> **DATA TO PROCESS**
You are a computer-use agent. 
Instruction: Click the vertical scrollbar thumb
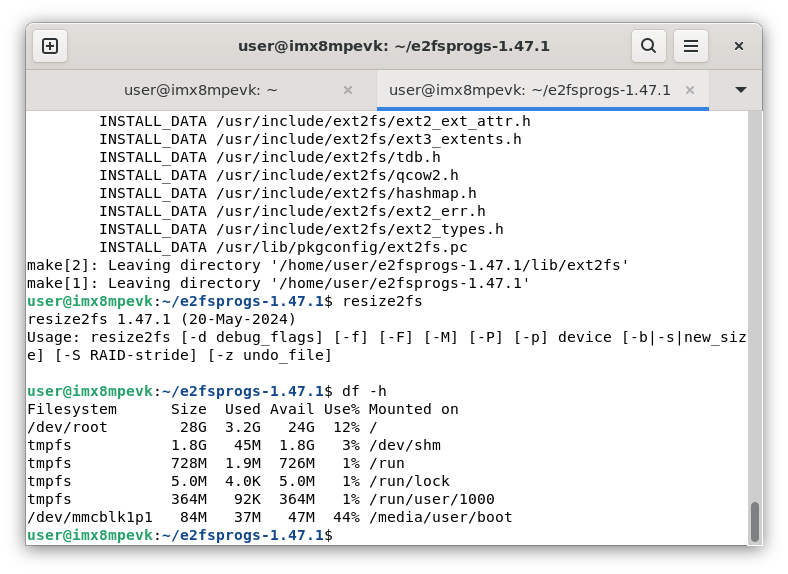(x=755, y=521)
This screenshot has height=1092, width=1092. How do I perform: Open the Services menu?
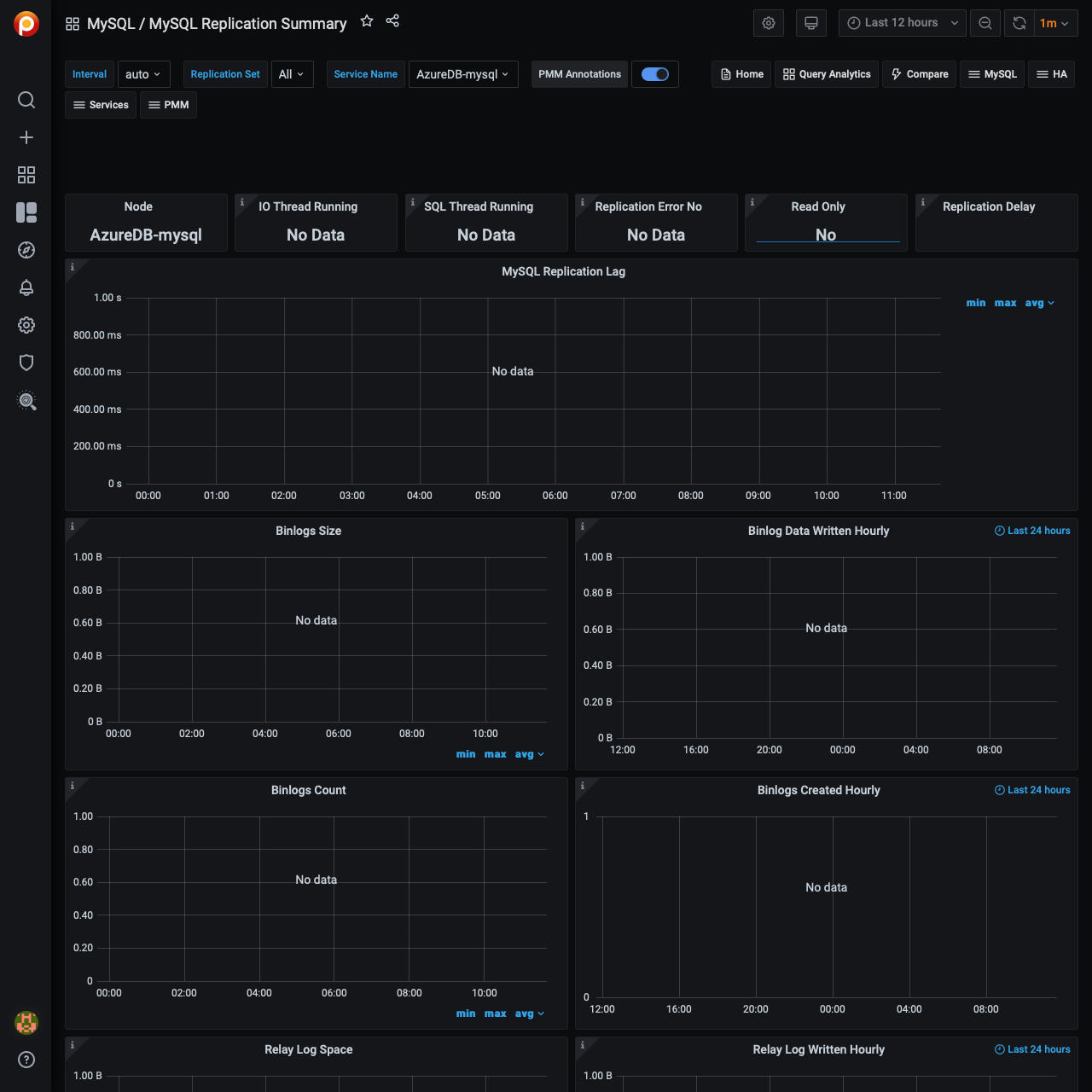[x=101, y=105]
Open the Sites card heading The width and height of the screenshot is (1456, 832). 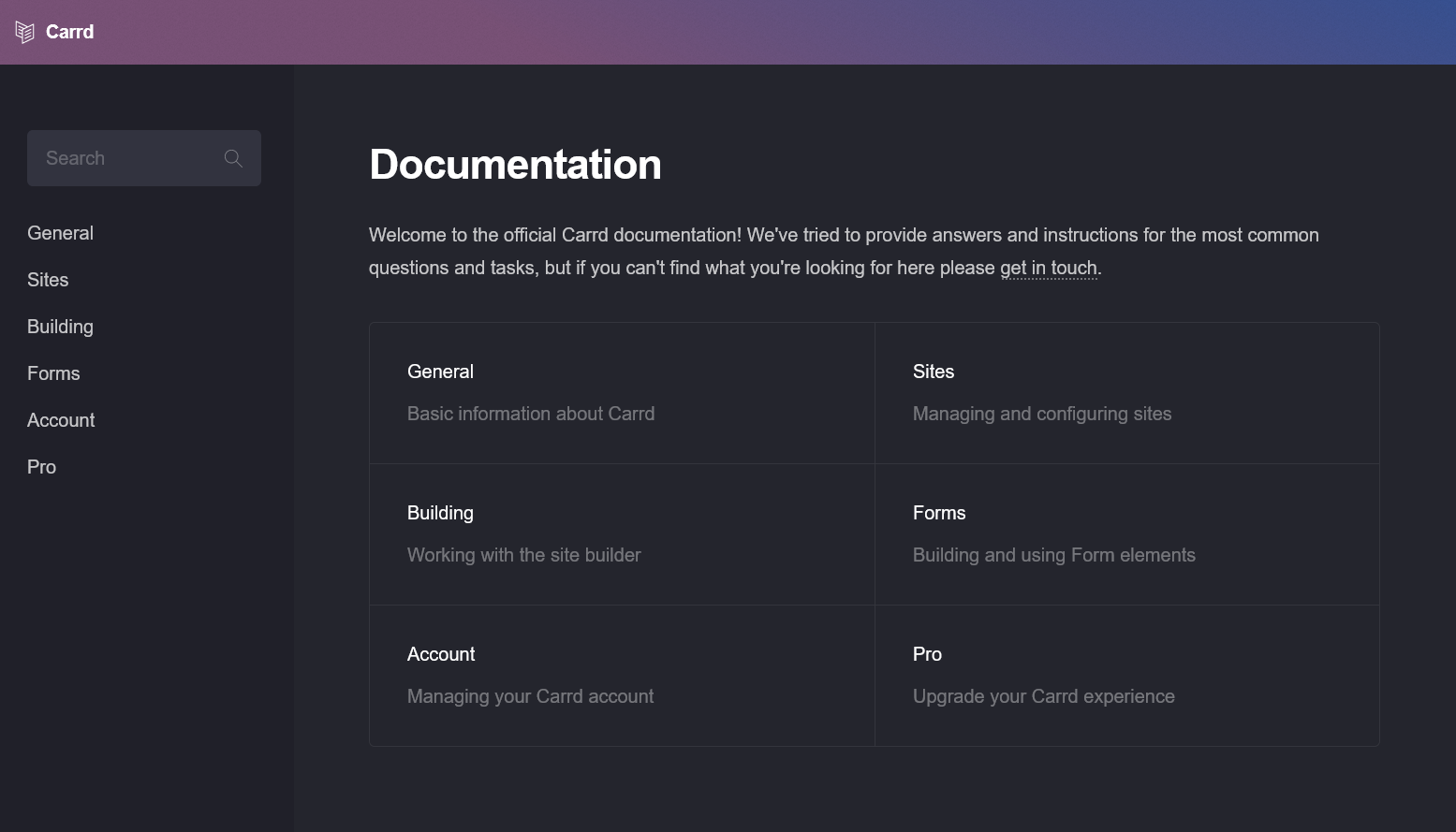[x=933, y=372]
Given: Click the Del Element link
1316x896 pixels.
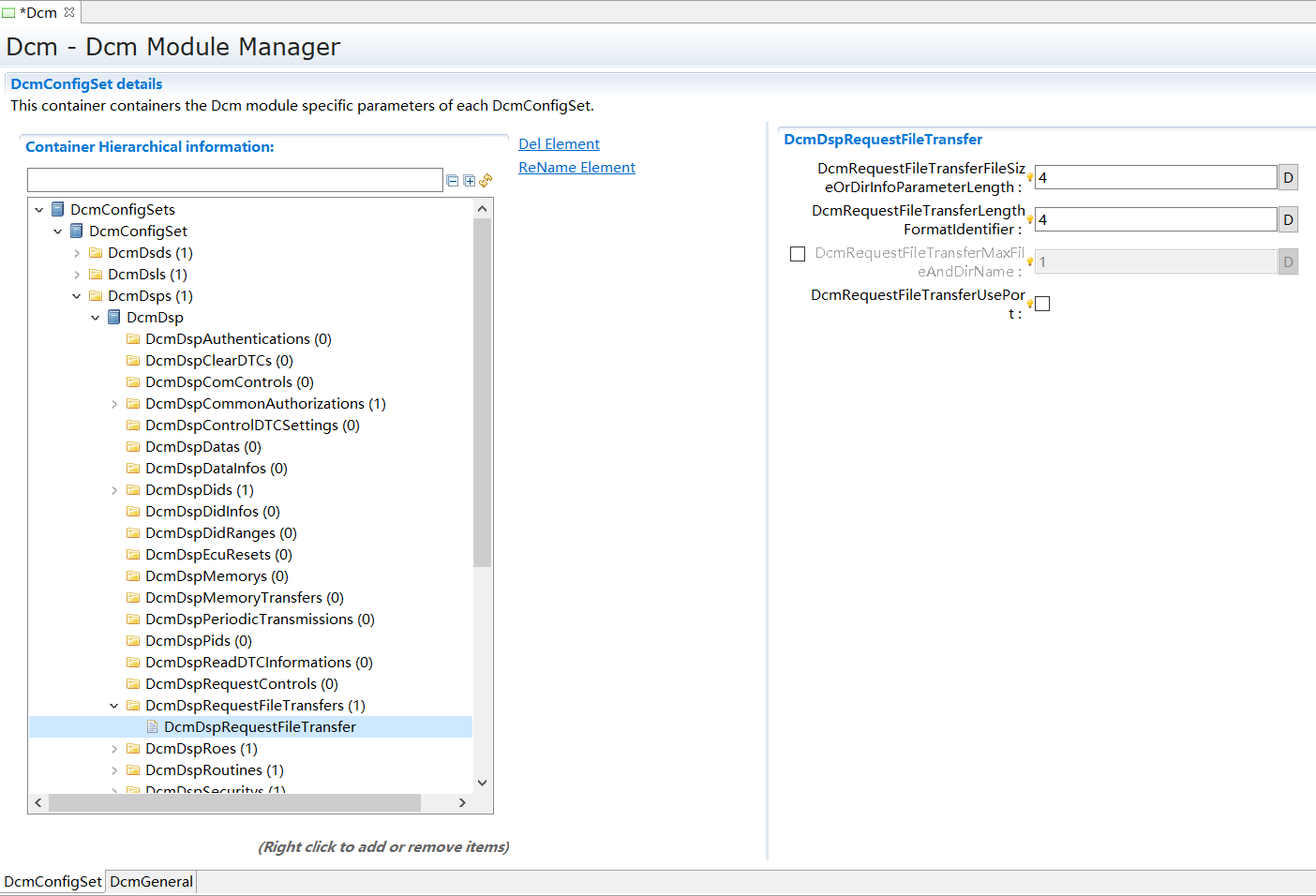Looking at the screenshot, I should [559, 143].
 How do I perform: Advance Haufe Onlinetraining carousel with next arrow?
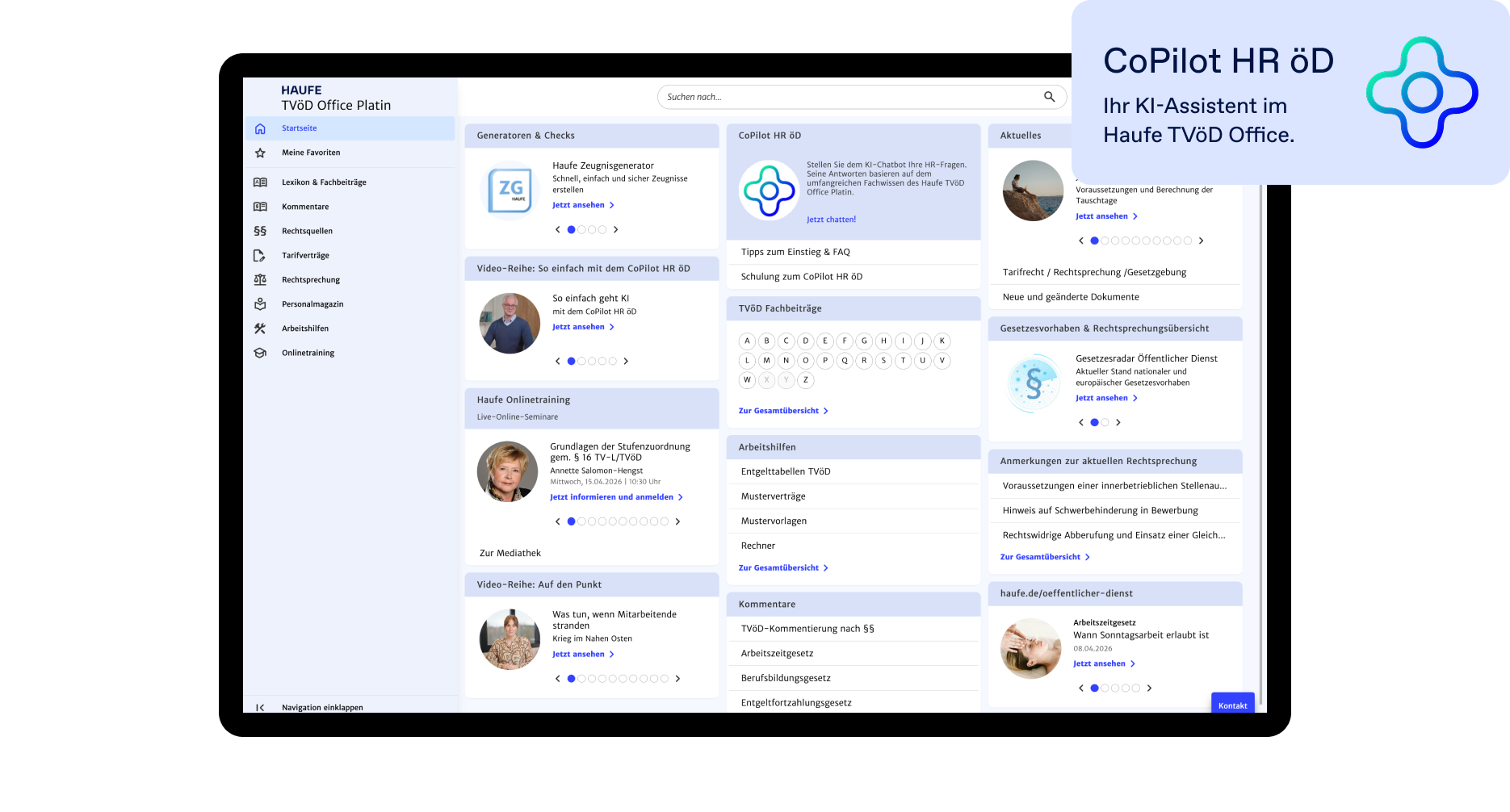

> **PROBLEM STATEMENT**
Working from the line with "Given: Click the Del Element link" down through the last line of the records, give every line again exactly, but no pictures.

> **ANSWER BOX**
Given: Click the Del Element link
1316x896 pixels.
Looking at the screenshot, I should [559, 143].
 How do I perform: Advance Haufe Onlinetraining carousel with next arrow?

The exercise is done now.